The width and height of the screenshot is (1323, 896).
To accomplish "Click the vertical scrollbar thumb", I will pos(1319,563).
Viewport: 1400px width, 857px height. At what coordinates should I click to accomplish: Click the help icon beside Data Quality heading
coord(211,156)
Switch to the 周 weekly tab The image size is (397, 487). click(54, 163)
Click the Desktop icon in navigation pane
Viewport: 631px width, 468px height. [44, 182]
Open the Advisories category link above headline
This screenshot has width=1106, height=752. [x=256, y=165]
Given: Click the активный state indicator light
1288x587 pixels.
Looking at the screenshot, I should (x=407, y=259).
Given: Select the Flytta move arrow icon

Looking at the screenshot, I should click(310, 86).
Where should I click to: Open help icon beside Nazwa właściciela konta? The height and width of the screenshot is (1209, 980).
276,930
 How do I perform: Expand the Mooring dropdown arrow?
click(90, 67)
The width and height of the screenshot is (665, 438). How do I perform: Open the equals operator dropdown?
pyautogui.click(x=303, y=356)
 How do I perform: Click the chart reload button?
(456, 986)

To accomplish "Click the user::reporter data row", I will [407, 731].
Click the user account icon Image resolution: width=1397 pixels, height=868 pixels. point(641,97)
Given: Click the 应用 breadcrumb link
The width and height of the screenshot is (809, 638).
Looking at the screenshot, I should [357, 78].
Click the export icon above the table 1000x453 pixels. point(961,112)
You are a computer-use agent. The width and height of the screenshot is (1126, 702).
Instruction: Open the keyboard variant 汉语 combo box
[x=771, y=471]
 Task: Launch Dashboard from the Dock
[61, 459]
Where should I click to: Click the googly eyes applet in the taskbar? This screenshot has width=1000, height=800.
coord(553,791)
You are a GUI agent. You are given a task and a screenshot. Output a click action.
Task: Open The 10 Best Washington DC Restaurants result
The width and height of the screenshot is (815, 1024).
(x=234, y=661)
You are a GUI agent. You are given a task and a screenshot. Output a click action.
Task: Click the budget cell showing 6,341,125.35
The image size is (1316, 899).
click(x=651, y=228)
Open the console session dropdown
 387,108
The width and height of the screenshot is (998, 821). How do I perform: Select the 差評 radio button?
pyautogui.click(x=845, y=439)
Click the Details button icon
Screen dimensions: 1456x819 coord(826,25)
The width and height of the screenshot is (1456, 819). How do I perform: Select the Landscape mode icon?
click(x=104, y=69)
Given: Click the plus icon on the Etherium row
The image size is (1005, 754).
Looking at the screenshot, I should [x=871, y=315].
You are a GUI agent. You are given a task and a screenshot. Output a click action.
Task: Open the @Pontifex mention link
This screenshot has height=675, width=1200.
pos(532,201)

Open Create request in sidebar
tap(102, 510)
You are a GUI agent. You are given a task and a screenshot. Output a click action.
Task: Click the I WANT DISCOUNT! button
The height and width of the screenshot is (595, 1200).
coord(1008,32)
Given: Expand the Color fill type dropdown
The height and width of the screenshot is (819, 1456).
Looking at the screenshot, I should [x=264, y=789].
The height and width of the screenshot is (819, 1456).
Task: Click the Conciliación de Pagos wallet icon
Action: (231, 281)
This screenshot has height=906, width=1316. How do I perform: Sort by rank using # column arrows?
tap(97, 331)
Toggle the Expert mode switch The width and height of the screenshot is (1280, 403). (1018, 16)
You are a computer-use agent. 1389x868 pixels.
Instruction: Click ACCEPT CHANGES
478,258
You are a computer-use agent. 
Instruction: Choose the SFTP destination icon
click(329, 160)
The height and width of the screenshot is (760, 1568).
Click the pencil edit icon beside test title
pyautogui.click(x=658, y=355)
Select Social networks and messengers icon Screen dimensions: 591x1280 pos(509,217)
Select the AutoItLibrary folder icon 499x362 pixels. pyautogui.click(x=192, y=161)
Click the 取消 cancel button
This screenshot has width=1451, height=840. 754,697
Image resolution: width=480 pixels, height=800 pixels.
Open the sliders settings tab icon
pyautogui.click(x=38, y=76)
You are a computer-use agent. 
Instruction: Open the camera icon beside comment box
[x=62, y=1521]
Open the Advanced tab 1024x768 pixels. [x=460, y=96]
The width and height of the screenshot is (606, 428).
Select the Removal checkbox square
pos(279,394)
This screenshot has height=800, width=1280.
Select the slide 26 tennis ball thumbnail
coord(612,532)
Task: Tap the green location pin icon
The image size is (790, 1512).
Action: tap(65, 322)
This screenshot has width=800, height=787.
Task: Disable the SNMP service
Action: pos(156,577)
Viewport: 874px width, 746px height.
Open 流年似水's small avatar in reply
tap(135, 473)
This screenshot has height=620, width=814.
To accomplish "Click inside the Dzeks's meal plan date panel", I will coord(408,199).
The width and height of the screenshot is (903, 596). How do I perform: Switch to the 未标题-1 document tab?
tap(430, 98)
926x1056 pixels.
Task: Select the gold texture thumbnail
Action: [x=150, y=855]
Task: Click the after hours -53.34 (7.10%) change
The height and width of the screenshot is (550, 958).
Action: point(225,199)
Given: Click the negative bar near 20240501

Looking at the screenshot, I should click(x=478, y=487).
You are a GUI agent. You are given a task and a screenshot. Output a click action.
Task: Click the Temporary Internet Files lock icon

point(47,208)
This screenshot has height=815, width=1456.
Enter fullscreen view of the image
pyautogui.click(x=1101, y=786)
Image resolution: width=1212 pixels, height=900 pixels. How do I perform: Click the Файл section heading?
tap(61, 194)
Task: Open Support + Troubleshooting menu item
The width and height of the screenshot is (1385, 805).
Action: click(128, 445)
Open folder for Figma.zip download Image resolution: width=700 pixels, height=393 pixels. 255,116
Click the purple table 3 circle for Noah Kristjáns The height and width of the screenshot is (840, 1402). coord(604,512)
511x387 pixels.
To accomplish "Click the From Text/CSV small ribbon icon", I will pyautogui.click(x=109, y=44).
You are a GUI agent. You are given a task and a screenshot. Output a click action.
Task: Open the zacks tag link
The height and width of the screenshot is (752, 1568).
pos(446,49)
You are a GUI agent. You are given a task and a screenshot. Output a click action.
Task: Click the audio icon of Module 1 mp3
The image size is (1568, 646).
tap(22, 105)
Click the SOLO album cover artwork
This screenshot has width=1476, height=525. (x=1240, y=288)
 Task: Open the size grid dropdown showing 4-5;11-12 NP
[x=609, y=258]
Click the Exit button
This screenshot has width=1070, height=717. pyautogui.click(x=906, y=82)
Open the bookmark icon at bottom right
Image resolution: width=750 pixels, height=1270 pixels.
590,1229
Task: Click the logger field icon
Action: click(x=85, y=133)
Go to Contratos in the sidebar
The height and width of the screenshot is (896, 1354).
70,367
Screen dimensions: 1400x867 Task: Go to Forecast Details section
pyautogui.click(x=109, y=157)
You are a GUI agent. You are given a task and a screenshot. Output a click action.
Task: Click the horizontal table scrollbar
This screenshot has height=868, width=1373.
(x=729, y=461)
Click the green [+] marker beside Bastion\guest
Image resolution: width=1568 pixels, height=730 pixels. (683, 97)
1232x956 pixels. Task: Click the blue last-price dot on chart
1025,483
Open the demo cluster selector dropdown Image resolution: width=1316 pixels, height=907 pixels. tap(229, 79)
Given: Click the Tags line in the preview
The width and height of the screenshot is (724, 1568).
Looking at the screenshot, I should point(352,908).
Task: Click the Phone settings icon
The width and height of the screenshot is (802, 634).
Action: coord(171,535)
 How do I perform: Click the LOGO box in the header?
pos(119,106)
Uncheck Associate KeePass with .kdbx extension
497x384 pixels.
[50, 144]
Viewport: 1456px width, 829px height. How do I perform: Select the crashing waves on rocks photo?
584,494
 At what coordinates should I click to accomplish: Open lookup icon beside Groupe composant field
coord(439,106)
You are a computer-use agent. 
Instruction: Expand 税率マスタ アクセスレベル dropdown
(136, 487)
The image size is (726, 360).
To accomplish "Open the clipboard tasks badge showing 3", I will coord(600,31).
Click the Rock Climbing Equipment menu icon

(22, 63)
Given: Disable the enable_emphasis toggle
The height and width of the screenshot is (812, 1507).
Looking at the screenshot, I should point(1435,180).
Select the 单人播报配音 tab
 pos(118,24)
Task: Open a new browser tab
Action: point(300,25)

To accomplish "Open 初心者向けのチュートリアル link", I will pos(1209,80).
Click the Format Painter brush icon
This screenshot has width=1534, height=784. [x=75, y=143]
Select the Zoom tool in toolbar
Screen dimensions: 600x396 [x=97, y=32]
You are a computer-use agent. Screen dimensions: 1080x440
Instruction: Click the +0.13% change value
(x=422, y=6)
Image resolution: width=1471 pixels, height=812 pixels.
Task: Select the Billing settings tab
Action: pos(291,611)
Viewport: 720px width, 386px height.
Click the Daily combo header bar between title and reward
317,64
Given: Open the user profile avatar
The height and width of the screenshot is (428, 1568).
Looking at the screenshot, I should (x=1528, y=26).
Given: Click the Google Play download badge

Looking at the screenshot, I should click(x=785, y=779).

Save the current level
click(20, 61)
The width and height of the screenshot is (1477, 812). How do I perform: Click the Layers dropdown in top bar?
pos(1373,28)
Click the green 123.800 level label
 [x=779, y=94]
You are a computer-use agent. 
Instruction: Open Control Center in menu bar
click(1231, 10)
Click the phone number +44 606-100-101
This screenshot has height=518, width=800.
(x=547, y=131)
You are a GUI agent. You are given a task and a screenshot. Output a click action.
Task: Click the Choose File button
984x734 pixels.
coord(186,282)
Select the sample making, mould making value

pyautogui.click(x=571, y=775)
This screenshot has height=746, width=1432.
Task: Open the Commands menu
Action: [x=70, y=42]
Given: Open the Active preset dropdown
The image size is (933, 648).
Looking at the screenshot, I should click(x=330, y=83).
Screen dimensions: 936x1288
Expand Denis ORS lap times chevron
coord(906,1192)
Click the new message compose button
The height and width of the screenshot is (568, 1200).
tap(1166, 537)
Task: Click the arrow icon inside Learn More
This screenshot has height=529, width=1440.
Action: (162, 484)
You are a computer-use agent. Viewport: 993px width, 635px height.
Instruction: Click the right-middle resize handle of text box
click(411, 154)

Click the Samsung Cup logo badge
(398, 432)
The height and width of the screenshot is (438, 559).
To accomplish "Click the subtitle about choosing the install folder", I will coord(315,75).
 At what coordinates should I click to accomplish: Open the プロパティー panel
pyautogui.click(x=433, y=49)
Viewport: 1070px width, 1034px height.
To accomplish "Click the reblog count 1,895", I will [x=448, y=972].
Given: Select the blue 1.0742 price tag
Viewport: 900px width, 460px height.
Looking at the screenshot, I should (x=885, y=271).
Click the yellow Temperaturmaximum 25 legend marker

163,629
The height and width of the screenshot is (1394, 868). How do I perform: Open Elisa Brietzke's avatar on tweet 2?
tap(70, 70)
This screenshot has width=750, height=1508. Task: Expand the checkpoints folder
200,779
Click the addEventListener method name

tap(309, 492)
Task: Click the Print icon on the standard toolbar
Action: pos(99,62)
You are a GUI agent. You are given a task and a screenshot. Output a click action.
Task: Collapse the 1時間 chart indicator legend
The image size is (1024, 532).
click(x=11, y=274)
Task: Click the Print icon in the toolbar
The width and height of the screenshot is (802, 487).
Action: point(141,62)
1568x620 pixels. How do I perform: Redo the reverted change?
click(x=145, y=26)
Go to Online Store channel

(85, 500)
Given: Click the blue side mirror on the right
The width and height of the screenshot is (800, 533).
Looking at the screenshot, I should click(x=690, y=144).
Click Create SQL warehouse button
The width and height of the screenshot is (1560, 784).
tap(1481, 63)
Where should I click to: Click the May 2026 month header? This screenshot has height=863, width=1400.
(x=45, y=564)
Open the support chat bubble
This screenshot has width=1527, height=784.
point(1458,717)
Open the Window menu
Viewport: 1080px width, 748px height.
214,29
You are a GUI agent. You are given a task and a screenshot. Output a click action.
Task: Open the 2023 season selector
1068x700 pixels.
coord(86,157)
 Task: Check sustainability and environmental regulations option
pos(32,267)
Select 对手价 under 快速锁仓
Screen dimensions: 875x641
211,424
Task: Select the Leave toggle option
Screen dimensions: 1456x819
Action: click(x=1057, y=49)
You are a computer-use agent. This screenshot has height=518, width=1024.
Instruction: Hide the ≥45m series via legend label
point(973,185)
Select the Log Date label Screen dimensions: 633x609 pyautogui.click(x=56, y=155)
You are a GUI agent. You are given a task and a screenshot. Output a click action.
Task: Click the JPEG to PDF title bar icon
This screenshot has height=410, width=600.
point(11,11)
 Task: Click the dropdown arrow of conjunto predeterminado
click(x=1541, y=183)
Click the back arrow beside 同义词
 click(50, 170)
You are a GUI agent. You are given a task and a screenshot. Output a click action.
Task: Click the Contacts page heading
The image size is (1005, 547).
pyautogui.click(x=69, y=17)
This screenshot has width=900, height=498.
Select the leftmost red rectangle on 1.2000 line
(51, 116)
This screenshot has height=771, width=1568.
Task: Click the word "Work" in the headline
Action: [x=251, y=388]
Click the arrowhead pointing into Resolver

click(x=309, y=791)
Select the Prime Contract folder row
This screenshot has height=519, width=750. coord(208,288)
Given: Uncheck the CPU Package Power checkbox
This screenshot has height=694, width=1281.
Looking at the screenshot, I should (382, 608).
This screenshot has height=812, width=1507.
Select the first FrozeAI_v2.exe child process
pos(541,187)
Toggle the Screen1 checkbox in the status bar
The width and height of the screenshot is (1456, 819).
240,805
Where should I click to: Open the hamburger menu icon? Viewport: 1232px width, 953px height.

..........

**Required work**
From the records above, copy verbatim the part that opens with the line containing "The image size is (726, 360)." and closes with the line containing "Looking at the screenshot, I should point(1435,180).", both included.

**Worked solution**
The image size is (726, 360).
To accomplish "Open the clipboard tasks badge showing 3", I will coord(600,31).
Click the Rock Climbing Equipment menu icon

(22, 63)
Given: Disable the enable_emphasis toggle
The height and width of the screenshot is (812, 1507).
Looking at the screenshot, I should point(1435,180).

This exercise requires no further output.